Celebrating Great Films


Saturday, June 09, 2012

Princess Mononoke

#99 at time of writing.

After enjoying Howl's Moving Castle, My Neighbour Totoro, and especially Spirited Away, I was excited to watch the highly IMDb-rated Princess Mononoke.

A demonically possessed hog attacks the town of a forest tribe and infects a young prince. The prince, doomed to suffer a drawn-out and painful death, travels to a faraway land to seek the help of a forest spirit. But the matriarch of the local mining town is in conflict with the forest spirit and its animal denizens, including the eponymous wolf-princess Mononoke, and our hero's fate becomes entwined.
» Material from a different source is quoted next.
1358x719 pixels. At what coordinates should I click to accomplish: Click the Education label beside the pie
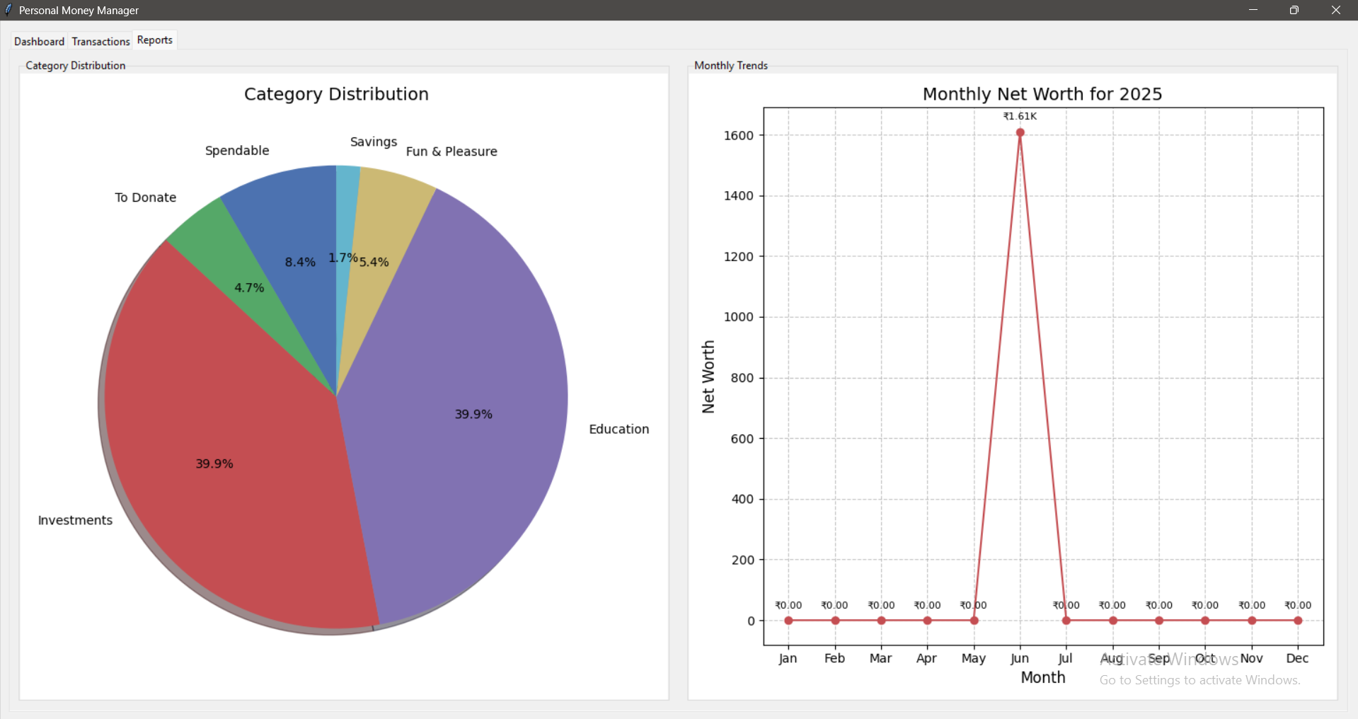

This is a much darker and bloodier affair than the other Studio Ghibli films I've seen, and in my opinion not quite as satisfying. The characters were fun, but I found it hard to empathise with them. I enjoyed the story, but certainly less compelling than it could have been. I watched the English dub (as written by Neil Gaiman) - I wonder if anything was lost in the translation.

The animation is lush and beautiful - the last major animated motion picture to be filmed on plastic animation cels - and the film was phenomenally successful in Japan, the highest-grossing film since E.T. until Titanic came along.

One of the things that most charms me about Studio Ghibli films is the visualisation of Japanese animism. The cute clockwork forest sprites were a highlight.